In late 2005, inspectors identified an NCV (IR 05000266/2005013; 05000301/2005013) after the licensee found boric acid accumulation on the carbon steel hydraulic actuator connecting rod and corrosion of the hydraulic cylinder closure nuts for the SI-850 valves (the containment recirculation sump isolation valves). As part of its CAs, the licensee completed ACE 1981. During the current inspection, the inspectors reviewed ACE 1981 to determine if an appropriate cause evaluation, extent-of-condition evaluation, and CAs had been established for previous NCV discussed above. An acceptable, detailed extent-of-condition review had been performed to evaluate the Inservice Testing (IST)
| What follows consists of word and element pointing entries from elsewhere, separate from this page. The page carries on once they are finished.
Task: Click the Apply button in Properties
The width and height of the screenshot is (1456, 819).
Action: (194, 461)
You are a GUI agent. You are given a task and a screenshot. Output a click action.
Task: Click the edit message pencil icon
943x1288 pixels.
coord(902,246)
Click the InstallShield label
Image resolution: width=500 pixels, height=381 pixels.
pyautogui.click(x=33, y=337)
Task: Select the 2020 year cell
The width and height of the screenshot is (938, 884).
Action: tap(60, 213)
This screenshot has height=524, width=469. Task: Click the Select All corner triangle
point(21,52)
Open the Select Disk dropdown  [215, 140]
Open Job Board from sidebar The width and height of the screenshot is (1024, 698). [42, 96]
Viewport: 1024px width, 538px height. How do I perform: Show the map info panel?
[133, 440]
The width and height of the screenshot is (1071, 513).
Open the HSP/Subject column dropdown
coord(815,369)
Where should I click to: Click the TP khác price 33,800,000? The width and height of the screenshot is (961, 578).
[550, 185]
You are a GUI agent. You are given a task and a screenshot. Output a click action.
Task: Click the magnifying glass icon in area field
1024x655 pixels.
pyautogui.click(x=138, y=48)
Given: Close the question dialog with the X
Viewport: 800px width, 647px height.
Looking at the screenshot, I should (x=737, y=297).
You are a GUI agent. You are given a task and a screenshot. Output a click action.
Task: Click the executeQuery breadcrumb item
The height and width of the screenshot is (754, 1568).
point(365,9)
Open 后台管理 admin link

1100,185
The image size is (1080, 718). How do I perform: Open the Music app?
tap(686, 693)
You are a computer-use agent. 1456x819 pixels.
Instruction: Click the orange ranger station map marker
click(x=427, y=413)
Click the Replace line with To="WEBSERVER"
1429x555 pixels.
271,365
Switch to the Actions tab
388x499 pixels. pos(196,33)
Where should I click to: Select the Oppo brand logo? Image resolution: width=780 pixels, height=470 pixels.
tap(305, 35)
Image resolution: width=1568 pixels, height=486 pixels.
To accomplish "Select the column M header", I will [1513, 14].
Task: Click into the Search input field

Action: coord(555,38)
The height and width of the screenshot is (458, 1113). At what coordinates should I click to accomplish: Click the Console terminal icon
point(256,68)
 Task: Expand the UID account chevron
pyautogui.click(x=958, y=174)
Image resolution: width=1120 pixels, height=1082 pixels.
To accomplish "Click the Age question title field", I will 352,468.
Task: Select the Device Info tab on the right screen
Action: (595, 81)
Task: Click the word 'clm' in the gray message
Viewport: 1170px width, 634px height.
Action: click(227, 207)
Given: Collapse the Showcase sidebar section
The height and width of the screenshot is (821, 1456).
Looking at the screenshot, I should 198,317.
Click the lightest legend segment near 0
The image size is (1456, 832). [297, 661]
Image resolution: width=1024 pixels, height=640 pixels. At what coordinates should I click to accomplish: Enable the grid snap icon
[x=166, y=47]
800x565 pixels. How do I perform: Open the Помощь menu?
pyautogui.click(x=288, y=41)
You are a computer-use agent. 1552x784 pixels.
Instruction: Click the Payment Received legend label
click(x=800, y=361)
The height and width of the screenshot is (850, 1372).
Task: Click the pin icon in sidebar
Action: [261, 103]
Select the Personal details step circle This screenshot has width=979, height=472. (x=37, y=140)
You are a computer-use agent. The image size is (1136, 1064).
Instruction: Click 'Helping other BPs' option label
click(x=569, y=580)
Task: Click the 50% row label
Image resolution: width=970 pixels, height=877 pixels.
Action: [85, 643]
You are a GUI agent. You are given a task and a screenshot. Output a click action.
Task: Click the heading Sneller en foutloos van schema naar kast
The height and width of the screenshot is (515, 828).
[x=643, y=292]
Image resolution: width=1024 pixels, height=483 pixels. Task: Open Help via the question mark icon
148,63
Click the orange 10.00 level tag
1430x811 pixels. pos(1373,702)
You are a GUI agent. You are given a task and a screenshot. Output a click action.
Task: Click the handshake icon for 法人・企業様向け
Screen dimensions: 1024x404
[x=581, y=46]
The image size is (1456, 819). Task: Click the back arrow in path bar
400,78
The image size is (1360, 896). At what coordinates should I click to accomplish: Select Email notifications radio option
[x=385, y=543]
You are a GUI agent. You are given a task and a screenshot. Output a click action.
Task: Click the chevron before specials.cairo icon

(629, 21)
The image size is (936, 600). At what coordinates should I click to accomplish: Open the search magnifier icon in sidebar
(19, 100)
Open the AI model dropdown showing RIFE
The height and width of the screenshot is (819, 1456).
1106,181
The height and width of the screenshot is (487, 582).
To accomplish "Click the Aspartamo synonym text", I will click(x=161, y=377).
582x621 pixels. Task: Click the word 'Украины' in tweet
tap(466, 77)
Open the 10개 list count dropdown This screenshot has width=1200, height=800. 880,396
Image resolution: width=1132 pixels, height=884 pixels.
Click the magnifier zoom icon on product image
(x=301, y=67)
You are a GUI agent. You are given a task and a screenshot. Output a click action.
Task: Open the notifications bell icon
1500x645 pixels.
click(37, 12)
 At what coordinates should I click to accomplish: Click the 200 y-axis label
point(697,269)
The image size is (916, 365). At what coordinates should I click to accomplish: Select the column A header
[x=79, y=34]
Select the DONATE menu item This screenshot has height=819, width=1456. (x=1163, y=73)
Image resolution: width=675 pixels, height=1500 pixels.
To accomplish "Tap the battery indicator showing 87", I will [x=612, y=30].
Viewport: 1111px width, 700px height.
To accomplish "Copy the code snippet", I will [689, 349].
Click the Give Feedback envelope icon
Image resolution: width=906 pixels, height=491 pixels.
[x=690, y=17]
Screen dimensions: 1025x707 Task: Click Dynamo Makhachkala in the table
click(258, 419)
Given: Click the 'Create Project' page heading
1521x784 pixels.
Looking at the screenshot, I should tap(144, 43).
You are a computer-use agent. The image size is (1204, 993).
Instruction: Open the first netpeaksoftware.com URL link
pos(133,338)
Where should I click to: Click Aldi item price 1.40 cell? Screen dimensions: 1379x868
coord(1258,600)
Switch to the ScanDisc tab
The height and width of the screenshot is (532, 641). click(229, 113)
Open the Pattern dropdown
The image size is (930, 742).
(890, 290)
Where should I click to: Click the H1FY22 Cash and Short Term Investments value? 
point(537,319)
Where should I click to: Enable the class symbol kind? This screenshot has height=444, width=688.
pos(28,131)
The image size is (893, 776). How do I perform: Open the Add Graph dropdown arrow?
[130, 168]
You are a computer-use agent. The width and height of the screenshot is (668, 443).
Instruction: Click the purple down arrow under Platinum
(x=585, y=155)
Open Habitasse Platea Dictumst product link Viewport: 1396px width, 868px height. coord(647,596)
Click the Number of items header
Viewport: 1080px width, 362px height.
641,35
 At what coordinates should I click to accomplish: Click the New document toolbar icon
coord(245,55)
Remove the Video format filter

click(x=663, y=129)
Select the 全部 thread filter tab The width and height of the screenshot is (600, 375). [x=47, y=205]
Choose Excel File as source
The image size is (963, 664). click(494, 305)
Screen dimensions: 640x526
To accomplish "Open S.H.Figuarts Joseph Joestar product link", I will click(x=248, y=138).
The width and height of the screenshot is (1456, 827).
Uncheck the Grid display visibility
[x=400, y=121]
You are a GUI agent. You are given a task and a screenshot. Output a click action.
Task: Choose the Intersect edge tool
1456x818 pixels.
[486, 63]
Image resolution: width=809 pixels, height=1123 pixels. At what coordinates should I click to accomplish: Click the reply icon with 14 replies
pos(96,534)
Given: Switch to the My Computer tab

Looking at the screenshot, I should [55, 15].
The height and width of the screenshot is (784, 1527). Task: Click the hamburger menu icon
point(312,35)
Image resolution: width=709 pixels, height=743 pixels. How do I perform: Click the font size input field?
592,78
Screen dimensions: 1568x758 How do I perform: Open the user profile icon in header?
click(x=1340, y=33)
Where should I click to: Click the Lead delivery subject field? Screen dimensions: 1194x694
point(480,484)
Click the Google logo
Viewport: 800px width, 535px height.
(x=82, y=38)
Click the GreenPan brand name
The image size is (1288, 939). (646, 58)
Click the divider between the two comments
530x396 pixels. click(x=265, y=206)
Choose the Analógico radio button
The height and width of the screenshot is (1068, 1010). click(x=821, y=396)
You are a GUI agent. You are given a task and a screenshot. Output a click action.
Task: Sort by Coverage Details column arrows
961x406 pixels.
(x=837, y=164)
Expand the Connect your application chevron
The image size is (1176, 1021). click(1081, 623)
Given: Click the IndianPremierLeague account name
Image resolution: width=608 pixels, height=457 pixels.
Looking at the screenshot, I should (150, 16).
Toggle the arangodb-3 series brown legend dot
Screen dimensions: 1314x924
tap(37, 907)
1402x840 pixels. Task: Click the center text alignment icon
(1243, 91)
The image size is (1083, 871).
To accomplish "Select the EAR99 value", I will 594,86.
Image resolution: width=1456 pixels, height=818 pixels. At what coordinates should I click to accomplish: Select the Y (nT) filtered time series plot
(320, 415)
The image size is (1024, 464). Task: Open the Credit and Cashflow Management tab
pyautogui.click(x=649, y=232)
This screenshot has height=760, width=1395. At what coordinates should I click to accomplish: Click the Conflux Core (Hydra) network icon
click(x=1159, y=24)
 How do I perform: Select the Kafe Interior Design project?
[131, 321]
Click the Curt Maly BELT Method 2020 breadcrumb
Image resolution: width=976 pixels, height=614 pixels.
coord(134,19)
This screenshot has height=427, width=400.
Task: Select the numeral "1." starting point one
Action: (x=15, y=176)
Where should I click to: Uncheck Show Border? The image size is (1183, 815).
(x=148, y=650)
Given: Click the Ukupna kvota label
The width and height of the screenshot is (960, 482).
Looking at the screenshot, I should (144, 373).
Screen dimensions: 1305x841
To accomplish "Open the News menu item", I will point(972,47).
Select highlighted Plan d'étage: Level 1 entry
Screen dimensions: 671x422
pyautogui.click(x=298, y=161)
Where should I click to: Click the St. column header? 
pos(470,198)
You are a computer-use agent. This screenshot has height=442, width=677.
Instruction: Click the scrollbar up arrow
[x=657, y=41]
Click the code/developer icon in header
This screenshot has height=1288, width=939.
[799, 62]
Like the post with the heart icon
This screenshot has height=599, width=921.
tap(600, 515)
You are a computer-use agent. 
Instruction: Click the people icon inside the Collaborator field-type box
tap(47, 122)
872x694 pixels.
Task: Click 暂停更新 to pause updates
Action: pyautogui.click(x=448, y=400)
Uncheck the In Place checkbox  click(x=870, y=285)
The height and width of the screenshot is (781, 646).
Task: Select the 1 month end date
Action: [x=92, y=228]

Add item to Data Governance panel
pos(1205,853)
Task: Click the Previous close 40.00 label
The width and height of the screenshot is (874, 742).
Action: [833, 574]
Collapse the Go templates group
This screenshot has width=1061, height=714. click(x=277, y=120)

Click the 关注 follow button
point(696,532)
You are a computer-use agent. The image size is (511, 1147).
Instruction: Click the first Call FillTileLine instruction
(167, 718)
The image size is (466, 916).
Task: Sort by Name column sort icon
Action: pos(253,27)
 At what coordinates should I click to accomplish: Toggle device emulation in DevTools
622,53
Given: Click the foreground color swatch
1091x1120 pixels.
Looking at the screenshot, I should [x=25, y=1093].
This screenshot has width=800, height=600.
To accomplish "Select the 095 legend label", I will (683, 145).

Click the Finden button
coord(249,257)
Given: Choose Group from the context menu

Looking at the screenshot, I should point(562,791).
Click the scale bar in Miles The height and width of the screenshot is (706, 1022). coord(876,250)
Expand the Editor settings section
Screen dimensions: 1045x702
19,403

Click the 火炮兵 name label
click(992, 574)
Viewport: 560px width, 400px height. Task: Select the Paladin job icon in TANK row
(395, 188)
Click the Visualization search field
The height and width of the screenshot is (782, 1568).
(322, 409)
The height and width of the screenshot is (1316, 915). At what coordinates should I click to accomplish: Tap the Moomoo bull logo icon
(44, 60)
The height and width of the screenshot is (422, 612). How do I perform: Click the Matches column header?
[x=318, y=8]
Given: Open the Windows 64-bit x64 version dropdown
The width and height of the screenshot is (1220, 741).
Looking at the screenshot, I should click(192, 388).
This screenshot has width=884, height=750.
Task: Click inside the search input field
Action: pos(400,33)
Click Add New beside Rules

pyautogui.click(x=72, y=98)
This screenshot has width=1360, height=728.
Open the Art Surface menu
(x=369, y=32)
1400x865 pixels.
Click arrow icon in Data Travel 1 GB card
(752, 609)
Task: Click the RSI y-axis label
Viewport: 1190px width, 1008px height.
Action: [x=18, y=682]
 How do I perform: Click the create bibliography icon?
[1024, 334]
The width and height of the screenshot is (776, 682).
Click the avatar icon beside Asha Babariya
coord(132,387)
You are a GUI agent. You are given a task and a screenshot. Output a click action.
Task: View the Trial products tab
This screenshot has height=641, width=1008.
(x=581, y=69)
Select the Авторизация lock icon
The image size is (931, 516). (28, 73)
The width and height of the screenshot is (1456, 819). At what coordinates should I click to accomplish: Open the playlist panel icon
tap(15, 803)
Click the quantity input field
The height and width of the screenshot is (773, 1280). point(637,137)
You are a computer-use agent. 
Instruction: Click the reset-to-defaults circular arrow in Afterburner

Program for valve testing that may not detect stem separation; however, no extent-of-condition evaluation was performed to determine if other plant components could have undetected corrosion from unidentified boric acid deposits or from known deposits which had not yet been cleaned.

The resident inspectors had performed a partial walkdown shortly prior to this inspection and identified seven valves in the safety injection system with existing boric acid deposits.

From the information provided by the licensee and the inspectors evaluation the following were identified:

  • The current boric acid leakage and corrosion monitoring (BALCM)process had established a quarterly periodicity to perform walkdowns in the auxiliary building, rotating different levels in the building each quarter. For valves identified as leakers during these walkdowns, the time from identification to cleaning or identification for repair was typically 4 months.
  • The inspectors walkdown identified heavy accumulations of boric acid on the packing and body-to-bonnet joint of valve 1SI-870B, the P-14B containment spray pump suction valve from the T-13 refueling water storage tank. Previously on January 3, 2006, the licensee identified the need to clean this valve. The valve was cleaned on May 4; however, since May, heavy deposits have again accumulated on the packing and body-to-bonnet joint. Following the existing BALCM process and schedule of quarterly walkdowns, followed by evaluation and cleaning or repair, the valve would not be walked down until the 1st quarter of 2007 and potentially not evaluated, cleaned, or repaired until the 2nd quarter of 2007.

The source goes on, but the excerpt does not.